I guess the HTTP 403
issue might be connected with Istio Authorization or Authentication mesh configurations, assuming that you've successfully injected Envoy sidecar into the particular Pod or widely across related namespaces.
The logs inspection might be most issue explainable task, confirming that Envoy's Access Logs are already enabled, you can look through relevant istio-proxy
sidecar and istio-ingressgateway
Pod logs; whereas you can fetch Envoy proxy response flags and traffic path workflow:
$ kubectl logs -l app=httpbin -c istio-proxy
[2019-03-06T09:31:27.360Z] "GET /status/418 HTTP/1.1" 418 - "-" 0 135
5 2 "-" "curl/7.60.0" "d209e46f-9ed5-9b61-bbdd-43e22662702a"

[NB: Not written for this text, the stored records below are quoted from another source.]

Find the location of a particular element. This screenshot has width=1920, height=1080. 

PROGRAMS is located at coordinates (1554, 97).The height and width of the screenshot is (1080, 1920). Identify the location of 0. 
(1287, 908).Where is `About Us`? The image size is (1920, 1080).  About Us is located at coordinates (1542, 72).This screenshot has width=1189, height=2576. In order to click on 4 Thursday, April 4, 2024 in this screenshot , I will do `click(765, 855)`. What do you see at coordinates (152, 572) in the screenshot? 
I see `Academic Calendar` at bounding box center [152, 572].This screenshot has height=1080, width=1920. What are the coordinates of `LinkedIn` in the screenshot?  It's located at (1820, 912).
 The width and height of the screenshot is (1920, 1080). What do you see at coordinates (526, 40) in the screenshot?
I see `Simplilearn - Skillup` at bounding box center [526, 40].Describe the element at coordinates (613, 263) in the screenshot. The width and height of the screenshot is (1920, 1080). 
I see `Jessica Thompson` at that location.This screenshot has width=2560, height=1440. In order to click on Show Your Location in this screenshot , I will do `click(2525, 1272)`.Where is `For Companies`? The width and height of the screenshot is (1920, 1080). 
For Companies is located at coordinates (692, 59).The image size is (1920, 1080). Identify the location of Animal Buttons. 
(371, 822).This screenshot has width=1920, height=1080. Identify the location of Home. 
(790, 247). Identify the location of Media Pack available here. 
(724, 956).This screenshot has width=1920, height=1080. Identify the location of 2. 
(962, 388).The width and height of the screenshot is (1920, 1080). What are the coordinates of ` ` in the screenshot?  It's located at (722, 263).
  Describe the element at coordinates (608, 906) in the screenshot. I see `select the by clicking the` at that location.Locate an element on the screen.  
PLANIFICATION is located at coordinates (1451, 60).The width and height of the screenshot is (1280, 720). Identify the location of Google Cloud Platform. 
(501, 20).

"httpbin:8000" "127.0.0.1:80"
inbound|8000|http|httpbin.default.svc.cluster.local - 172.30.146.73:80
172.30.146.82:38618 outbound_.8000_._.httpbin.default.svc.cluster.local
Check Authentication Policies within a mesh, that can affect sidecars proxy behavior and revise a global mesh policy in terms of mTLS authentication, Permissive mode is enabled by default:
$ kubectl get policies.authentication.istio.io --all-namespaces
$ kubectl get meshpolicy.authentication.istio.io default -oyaml
If you launched Authorization rules within a mesh, verify all the corresponded RBAC policies:
$ kubectl get clusterrbacconfigs.rbac.istio.io --all-namespaces
$ kubectl get authorizationpolicies.rbac.istio.io,rbacconfigs.rbac.istio.io,servicerolebindings.rbac.istio.io,serviceroles.rbac.istio.io --all-namespaces
Find more related information about troubleshooting steps in the official Istio documentation.